Alan Wake 2 est le titre que l’on espérait voir un jour arriver. L’attente de ce retour était alors l’une des plus insoutenables de 2023. Et le résultat est tout simplement exceptionnel. En plus d’être un des meilleurs jeux d’horreur, il est aussi l’un des meilleurs de cette année… Ce suvival-horror est déjà parmi les candidats pour le Jeu de l’Année, et autant avouer que c’est largement mérité !
Treize longues années. C’est le temps qu’il a fallu attendre pour avoir cette suite du jeu vidéo culte. Malgré de nombreuses tentatives pour le teaser, Remedy voulait livrer une suite à l’histoire de l’écrivain maudit. Elle a d’abord pris la forme de Control, un excellent TPS sous fond de paranormal. On y retrouvait de drôles de similitudes avec les précédentes œuvres du studio. Arriva ensuite le Remedy Connected Universe, dont cet Alan Wake 2 représente l’apogée des expérimentations des développeurs.
Inspirés des écrits de Stephen King et des réalisations de David Lynch, ils sont parvenus à créer un véritable survival-horror qui surpasse toutes les attentes. Difficile de mentionner le premier volet d’Alan Wake sans se rappeler de cette dernière réplique mystérieuse qui devenait source de théories. « Ce n’est pas un lac, c’est un océan. »
Après avoir délivré sa femme Alice de l’Antre Noir et pris sa place, Alan Wake s’est égaré dans ce cauchemar éveillé où l’écriture permet de distordre sa réalité et de survivre. Voilà maintenant 13 ans que l’auteur désespère de ne jamais quitter ses lieux. Au même moment, le FBI enquête sur des meurtres sordides à Bright Falls, plus précisément près de Cauldron Lake, la source du mal du premier volet. Saga Anderson et Alex Casey (portant étrangement le même nom que le héros littéraire d’Alan Wake) ignorent encore que l’affaire risque d’être plus complexe que prévu et que personne ne va en ressortir indemne.

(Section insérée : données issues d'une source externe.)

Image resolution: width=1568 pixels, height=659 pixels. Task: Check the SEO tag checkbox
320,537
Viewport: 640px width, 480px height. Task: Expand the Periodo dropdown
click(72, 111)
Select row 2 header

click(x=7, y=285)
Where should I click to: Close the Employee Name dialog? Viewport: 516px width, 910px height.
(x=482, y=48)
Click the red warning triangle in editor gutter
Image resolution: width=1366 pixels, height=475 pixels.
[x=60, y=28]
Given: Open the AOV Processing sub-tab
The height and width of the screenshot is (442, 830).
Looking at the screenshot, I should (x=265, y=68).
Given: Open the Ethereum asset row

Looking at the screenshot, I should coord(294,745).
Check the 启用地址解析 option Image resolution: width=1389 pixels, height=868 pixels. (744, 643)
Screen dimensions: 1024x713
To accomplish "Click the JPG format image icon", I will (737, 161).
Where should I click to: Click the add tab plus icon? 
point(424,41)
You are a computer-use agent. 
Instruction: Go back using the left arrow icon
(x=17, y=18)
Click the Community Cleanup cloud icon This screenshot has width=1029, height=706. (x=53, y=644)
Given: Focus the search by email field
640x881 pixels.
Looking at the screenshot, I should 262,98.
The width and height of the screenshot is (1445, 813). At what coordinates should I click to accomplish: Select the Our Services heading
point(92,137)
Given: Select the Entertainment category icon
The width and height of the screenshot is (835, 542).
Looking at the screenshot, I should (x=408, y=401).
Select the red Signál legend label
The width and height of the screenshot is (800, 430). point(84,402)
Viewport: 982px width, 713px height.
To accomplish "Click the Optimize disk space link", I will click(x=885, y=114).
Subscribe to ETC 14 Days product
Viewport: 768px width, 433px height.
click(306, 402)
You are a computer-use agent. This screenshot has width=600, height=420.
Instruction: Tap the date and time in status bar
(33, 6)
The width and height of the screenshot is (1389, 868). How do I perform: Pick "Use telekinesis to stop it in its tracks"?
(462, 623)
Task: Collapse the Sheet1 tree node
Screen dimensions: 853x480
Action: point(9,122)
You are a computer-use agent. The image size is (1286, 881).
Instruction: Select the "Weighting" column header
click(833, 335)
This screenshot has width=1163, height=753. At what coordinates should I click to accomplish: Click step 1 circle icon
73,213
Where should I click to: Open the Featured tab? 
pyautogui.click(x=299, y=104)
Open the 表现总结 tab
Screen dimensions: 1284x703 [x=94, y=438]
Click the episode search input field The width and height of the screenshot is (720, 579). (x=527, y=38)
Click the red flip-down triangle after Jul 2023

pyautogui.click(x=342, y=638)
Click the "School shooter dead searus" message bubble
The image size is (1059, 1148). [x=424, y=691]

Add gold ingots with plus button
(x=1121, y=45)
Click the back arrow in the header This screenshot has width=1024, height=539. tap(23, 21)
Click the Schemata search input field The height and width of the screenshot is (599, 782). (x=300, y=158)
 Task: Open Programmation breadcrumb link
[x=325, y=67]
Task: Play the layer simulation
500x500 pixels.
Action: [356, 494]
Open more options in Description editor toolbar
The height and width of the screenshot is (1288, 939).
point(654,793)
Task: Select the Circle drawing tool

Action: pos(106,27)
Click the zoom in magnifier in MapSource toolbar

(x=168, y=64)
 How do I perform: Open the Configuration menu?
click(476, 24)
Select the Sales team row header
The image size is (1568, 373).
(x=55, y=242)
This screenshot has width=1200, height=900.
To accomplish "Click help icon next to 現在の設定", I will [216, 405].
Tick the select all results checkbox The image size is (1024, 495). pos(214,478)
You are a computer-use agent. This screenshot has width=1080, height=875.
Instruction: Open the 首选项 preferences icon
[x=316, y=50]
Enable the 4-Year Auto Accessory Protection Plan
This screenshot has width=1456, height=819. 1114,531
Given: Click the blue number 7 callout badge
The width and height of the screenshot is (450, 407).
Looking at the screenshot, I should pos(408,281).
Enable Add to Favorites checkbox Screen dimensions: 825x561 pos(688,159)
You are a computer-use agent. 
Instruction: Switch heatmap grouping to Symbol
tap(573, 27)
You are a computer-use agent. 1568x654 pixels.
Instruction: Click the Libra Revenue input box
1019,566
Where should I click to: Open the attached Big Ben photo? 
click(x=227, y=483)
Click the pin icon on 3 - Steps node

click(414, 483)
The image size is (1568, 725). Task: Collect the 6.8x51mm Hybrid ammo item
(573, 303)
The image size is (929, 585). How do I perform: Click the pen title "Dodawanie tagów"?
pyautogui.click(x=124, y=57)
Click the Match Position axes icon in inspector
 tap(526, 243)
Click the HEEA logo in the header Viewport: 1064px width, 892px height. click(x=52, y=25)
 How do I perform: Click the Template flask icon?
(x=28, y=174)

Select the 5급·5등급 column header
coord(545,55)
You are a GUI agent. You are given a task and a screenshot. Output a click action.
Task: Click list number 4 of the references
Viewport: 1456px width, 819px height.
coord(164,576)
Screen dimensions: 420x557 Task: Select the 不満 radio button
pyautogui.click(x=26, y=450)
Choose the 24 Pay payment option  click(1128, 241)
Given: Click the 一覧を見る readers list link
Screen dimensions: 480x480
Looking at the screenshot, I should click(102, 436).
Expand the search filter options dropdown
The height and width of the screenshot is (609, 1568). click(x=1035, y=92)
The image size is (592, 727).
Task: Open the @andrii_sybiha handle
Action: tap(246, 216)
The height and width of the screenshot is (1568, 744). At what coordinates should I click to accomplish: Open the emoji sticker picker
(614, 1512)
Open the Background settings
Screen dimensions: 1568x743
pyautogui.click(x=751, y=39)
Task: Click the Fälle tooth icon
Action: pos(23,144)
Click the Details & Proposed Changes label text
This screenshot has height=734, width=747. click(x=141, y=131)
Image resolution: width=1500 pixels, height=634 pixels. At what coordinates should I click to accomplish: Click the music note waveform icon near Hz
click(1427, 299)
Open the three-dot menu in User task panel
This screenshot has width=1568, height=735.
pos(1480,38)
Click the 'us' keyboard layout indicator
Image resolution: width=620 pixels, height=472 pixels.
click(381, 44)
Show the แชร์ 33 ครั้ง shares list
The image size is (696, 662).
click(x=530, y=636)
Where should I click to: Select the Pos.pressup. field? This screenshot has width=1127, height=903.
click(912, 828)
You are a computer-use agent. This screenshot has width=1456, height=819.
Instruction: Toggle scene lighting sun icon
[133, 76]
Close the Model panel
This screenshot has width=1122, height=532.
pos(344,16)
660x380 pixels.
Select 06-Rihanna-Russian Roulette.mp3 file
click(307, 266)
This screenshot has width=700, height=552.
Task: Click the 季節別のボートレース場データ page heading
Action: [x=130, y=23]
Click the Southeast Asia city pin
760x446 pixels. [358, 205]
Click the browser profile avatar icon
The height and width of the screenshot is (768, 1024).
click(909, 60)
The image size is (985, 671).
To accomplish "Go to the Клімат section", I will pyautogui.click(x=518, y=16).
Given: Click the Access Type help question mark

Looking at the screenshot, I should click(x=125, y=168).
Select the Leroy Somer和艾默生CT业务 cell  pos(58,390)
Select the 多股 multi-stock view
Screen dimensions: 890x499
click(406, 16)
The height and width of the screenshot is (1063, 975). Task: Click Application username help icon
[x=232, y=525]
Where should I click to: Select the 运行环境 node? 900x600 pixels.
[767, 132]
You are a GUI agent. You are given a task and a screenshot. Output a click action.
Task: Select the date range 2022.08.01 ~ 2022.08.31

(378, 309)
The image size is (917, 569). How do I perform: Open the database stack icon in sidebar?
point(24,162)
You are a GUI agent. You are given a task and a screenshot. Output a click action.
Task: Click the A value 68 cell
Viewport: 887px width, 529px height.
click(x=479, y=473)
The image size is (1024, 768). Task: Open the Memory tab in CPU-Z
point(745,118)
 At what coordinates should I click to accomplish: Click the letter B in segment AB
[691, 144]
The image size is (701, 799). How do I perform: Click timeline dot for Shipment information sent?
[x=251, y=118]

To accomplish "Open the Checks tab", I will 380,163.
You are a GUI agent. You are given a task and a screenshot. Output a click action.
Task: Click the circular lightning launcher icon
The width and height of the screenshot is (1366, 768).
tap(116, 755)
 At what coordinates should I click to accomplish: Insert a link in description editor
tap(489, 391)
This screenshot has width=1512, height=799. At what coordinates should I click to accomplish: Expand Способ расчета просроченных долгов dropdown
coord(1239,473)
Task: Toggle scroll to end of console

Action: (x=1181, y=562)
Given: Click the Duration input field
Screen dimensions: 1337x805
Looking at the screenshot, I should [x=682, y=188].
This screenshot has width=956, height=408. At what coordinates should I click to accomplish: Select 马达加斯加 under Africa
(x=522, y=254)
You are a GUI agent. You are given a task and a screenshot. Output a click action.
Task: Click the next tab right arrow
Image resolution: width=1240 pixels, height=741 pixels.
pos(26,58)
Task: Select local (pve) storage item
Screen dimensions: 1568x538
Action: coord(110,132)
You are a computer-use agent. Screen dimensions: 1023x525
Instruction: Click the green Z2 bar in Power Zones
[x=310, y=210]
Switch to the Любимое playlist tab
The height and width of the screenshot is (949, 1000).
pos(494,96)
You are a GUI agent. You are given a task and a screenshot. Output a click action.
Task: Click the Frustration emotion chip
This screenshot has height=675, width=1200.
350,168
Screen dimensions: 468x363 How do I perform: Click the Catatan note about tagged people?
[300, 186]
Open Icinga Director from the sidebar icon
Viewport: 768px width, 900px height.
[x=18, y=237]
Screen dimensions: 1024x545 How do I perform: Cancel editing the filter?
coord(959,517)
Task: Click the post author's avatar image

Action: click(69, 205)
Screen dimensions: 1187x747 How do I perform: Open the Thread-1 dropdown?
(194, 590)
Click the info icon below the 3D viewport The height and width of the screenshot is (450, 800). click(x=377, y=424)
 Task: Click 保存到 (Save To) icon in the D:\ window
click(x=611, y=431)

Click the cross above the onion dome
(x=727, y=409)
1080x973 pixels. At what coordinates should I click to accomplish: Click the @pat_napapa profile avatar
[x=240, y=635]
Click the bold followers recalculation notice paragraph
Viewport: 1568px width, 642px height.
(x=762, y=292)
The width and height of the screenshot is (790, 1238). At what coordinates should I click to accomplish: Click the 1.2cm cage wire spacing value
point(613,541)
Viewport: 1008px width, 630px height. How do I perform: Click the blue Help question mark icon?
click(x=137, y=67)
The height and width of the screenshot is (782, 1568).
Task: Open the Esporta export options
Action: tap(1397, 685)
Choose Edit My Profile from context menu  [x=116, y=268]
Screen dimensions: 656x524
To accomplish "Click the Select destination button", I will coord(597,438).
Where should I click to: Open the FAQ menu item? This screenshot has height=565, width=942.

Nota Bene : Le jeu étant particulièrement gourmand dans sa configuration PC, nous n’avons pas pu le tester sur ce support. Néanmoins, nous avons testé le jeu sur PS5 et il est graphiquement à la hauteur. Nous n’avons eu aucun bug durant toute l’aventure, si ce n’est que le jeu passait à de très rares moments en VO alors que nous testions le titre en VF. Il convient d’ailleurs de souligner l’excellence du doublage français.
Il convient également de préciser que le jeu pourrait devenir incompréhensible sur de nombreux aspects du scénario si le public ne connaît pas les précédentes productions de Remedy. Ainsi, Alan Wake 1, Control et son DLC sont absolument nécessaires pour ne rien louper de cet Alan Wake 2.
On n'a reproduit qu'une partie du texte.